LSU answered back immediately on an 80-yard touchdown pass from sophomore quarterback Anthony Jennings to sophomore wide receiver Travin Dural, which came just 20 seconds after Gaglianone’s field goal.
A 14-yard touchdown run by redshirt junior Melvin Gordon midway through the second quarter gave Wisconsin a 17-7 advantage at halftime, and the Badgers picked up right where they left off to start the second half.
Gordon ran for 63 yards on UW’s first play of the third quarter, helping set up Clement’s touchdown run.
However, that drive turned out to be the end of Wisconsin’s success on offense.
On the ensuing LSU possession, head coach Les Miles, who is well known for his risk-taking tendencies, called a fake punt with his team facing 4th and four at their own 43-yard line. The gamble paid off, and the Tigers ended up getting field goals on back-to-back possessions.

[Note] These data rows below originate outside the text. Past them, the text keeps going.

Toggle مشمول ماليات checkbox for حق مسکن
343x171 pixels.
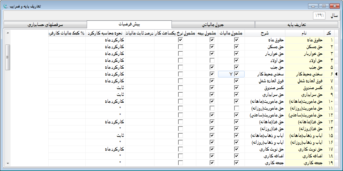pyautogui.click(x=237, y=46)
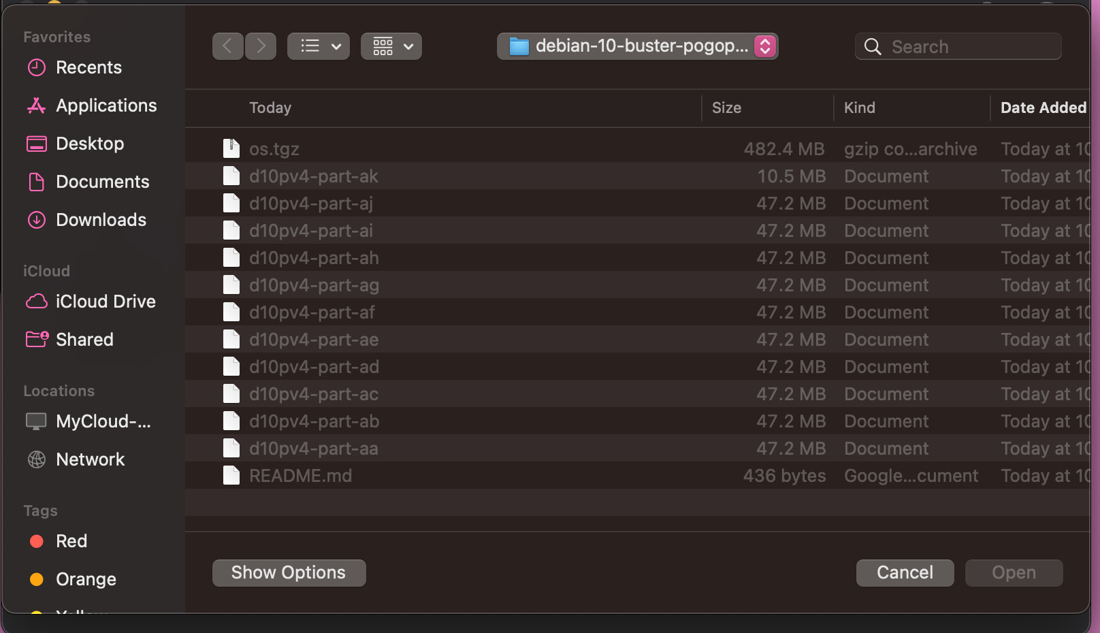Open the grouping options dropdown
The width and height of the screenshot is (1100, 633).
click(x=391, y=46)
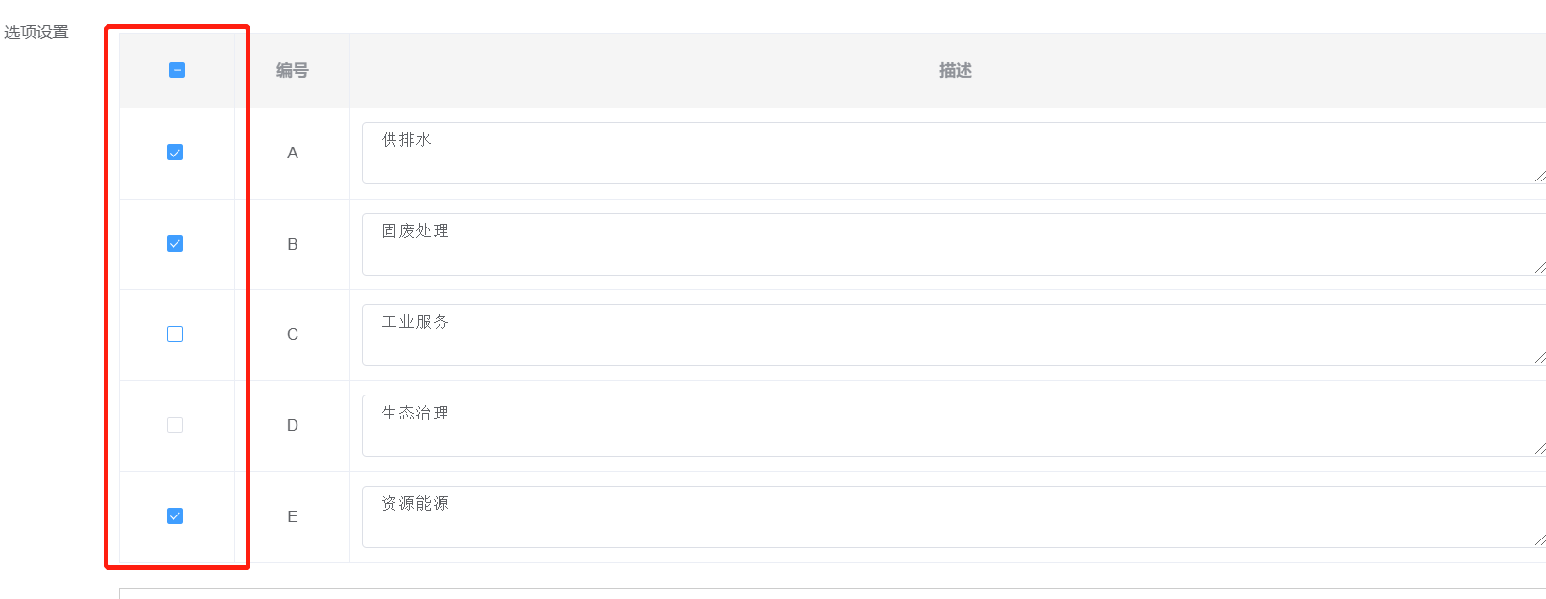The height and width of the screenshot is (599, 1546).
Task: Click the resize handle of the 供排水 textarea
Action: pyautogui.click(x=1539, y=177)
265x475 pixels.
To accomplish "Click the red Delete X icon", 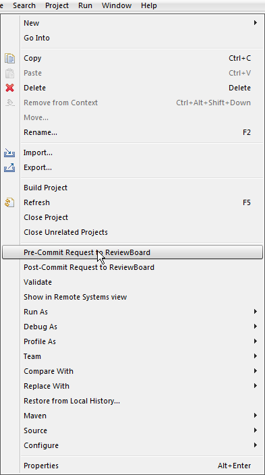I will click(9, 88).
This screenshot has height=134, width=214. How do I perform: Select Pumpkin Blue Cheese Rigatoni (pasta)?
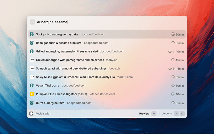[x=62, y=94]
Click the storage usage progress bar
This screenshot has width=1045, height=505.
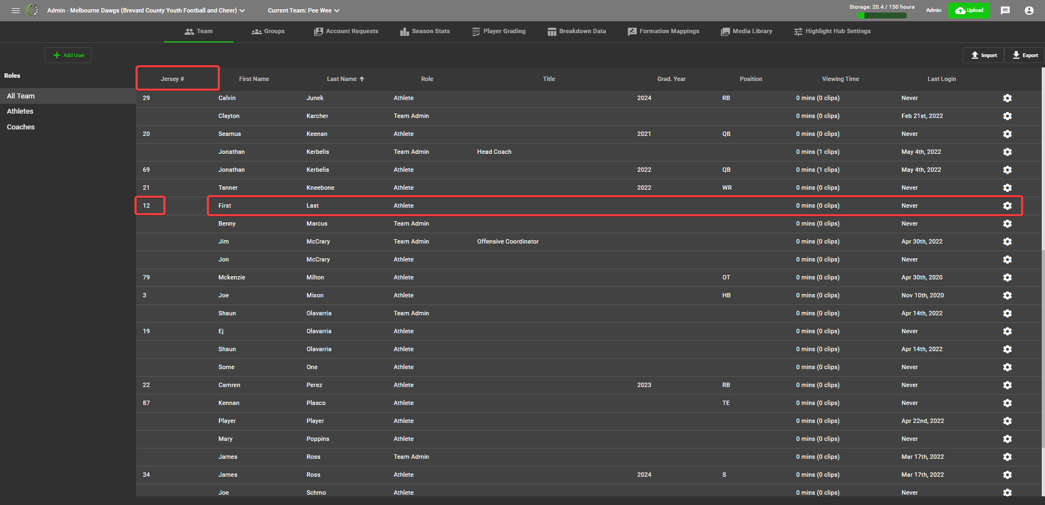(882, 15)
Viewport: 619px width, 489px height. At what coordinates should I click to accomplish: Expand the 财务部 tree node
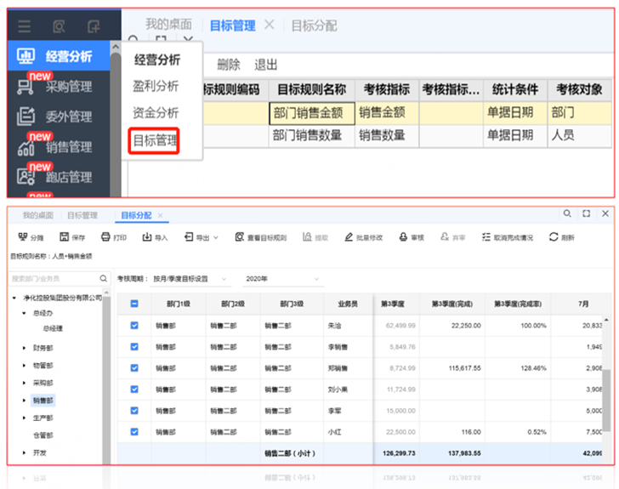[24, 348]
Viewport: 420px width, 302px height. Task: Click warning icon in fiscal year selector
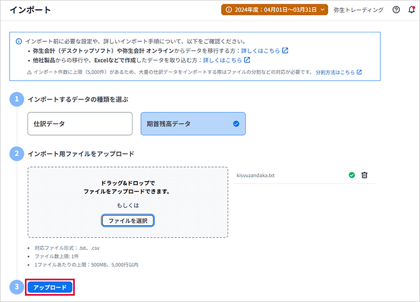point(229,10)
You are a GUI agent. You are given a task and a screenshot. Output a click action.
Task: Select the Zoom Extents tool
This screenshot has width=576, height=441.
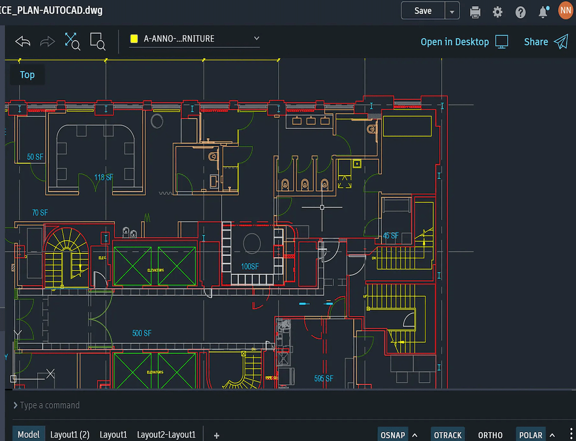tap(73, 42)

But the real turning point for the Badgers came near the end of the third quarter, when Herring went down with a knee injury. With Herring and redshirt senior defensive end Konrad Zagzebski, who was carted off the field in the first quarter with a neck injury, both out of the game, the UW front seven suddenly was unable to stop LSU’s rushing attack after stifling it throughout the first half.
The Tigers scored two fourth-quarter touchdowns, including a 28-yard touchdown run by senior running back Kenny Hilliard with 9:41 remaining to give them the lead for the first time in the game.
Though the injuries to Herring and Zagzebski certainly hurt, Wisconsin head coach Gary Andersen wasn’t ready to use it as an excuse for his team’s collapse.
“I guess we could use that as a crutch if we wanted to, but we’ve got enough kids to go out and play,” Andersen said. “It was very tough to lose Warren and Zags; they’re leaders, they’re great football players and I hope we get them back soon.”
The go-ahead touchdown was set up when UW redshirt junior quarterback Tanner McEvoy threw his first of two fourth-quarter interceptions. McEvoy had a disastrous outing in his first start as the Badgers’ quarterback, completing just 8 of 24 passes for 50 yards.
“This was his first start, his first big game against an SEC opponent,” Clement said. “I believe he stuck it out very strongly, and he’ll have better moments in our next games.”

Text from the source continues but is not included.